One toothpaste! Can you believe it!
Dairy is something many react to and are not aware of it. If you are dealing with a dairy allergy here is a list of the various names it goes under on labels. I write a column on eating dairy free you can follow for ideas, recipes, and also ask questions and I will respond if possible to help.
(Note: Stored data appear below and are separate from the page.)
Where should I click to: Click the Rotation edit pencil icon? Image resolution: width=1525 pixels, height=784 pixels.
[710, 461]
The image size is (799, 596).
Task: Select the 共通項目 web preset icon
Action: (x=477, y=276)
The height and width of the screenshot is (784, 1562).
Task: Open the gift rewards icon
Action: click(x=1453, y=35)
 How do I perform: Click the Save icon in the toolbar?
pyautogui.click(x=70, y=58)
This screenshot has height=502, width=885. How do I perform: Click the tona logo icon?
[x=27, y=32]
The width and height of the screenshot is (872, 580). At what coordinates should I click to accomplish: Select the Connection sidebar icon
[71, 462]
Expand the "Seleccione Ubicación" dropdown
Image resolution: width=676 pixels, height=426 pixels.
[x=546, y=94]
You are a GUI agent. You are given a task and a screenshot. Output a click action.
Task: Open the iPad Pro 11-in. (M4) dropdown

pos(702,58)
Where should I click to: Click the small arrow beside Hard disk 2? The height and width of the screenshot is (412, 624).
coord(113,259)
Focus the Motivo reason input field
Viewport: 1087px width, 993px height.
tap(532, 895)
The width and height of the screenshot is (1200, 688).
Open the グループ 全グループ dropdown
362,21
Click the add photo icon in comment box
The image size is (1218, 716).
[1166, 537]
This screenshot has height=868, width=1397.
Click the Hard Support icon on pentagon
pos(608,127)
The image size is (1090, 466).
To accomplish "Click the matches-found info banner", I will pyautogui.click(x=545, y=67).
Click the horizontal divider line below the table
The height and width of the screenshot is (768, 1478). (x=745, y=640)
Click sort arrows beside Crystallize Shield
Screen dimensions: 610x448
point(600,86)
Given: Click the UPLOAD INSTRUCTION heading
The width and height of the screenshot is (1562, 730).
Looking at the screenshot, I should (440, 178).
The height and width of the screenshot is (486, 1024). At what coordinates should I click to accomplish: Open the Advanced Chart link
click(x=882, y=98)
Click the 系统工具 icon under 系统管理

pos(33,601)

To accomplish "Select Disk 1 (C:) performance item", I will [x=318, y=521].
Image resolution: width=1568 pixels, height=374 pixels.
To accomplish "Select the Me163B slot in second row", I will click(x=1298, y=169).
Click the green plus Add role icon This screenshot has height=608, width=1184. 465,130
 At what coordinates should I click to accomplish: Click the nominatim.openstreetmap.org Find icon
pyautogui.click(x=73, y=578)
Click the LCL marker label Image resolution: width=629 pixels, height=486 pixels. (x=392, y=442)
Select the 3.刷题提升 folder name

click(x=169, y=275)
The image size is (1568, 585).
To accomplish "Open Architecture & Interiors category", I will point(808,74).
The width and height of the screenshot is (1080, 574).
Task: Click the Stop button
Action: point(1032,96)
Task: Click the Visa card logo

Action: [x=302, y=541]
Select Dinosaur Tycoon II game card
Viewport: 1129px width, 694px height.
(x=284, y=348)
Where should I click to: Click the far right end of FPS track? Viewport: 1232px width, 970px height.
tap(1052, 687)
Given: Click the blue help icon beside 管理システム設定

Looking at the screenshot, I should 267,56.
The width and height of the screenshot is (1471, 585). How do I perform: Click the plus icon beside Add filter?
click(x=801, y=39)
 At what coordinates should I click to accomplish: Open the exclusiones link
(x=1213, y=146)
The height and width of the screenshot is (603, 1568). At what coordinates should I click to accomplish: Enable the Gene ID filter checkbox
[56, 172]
Check out examiner.com/dairyfree-food-in-topeka/jaelene-huffman                                                             

  • Acidophilus milk

  • Ammonium caseinate

  • Artificial butter flavor

  • Artificial flavors / flavoring

  • Brown sugar flavoring

  • Butter

  • Butter fat

  • Butter flavor

  • Butter solids

  • Buttermilk

  • Calcium caseinate

  • Caramel Color

  • Caramel Flavoring

  • Casein

  • Caseinate

  • Cheese (All)

  • Coconut Cream Flavoring

  • Condensed milk

  • Cottage cheese

  • Cream

  • Curds

  • Custard

  • Delactosed whey

  • Demineralized whey

  • Dry milk powder

  • Dry milk solids

  • Evaporated milk

  • Fat Replacers - Brands such as Dairy-Lo® and Simplesse® are made with milk protein

  • Galactose

  • Ghee

  • Half-and-half

  • High Protein Flour

  • Hydrolysates

  • Hydrolyzed casein

  • Hydrolyzed milk protein

  • Hydrolyzed vegetable protein

  • Iron caseinate

  • Lactalbumin

  • Lactalbumin phosphate

  • Lactate

  • Lactic Acid Starter Culture

  • Lactoferrin

  • Lactoglobulin

  • Lactose

  • Lactulose

  • Magnesium caseinate

  • Malted milk

  • Margarine

  • Milk (whole, lowfat, and skim)

  • Milk derivative

  • Milk fat

  • Milk powder

  • Milk protein

  • Milk solids

  • Natural egg flavor

  • Natural flavors / flavoring

  • Non-Dairy - This does not mean milk-free, it indicates 1/2% or less milk by weight

  • Nougat

  • Potassium caseinate

  • Protein - The added protein in foods is often milk protein

  • Pudding

  • Recaldent

  • Ready sponge

  • Rennet casein

  • Sodium caseinate

  • Sodium lactylate

  • Sour cream

  • Sour milk solids

  • Soy Cheese - Often contains milk protein

  • Sweetened condensed milk

  • Whey

  • Whey powder

  • Whey protein concentrate

  • Whey protein hydrolysate

  • Yogurt

  • Zinc caseinate


  • Goat's milk is avoided also. Some people may be able to handle milk after a while of dairy free. Talk to your doctor or a Nutritionist about this possibility. Goats milk has smaller fat globules and they break up easier in the stomach.